# Written exercise
Return each line of the entries below that contains the string "coordinates". Treat the match as case-sensitive.

(Source data)
%%

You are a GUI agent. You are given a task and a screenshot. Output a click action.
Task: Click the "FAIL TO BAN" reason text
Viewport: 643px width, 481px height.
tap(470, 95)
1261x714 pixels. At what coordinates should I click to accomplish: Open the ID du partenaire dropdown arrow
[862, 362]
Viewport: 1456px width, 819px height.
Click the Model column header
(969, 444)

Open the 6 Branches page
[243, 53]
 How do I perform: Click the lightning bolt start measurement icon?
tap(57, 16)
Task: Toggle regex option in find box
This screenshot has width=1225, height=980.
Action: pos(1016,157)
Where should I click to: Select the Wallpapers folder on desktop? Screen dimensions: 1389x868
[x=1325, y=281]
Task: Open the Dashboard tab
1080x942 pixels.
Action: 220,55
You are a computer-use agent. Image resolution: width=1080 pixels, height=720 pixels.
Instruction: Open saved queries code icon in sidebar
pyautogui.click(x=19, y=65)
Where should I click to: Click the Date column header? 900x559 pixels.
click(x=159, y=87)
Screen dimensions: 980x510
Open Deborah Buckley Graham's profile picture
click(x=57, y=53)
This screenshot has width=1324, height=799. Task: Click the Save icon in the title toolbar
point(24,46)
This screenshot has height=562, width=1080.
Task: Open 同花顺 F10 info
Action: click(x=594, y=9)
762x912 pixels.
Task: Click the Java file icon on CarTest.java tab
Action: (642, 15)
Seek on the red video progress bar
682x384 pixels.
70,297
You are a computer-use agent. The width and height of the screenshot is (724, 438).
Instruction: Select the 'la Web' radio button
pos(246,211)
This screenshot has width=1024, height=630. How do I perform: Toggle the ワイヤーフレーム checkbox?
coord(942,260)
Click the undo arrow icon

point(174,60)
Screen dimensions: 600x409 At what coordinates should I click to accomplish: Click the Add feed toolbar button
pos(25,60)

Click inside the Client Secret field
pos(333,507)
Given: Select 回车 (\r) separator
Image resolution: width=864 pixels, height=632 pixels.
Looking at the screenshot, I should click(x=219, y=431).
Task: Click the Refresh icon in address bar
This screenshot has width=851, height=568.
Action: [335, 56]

%%

# Written response
1261x714 pixels. At what coordinates should I click to accomplish: Open the ID du partenaire dropdown arrow
Screen dimensions: 600x409 At what coordinates should I click to accomplish: Click the Add feed toolbar button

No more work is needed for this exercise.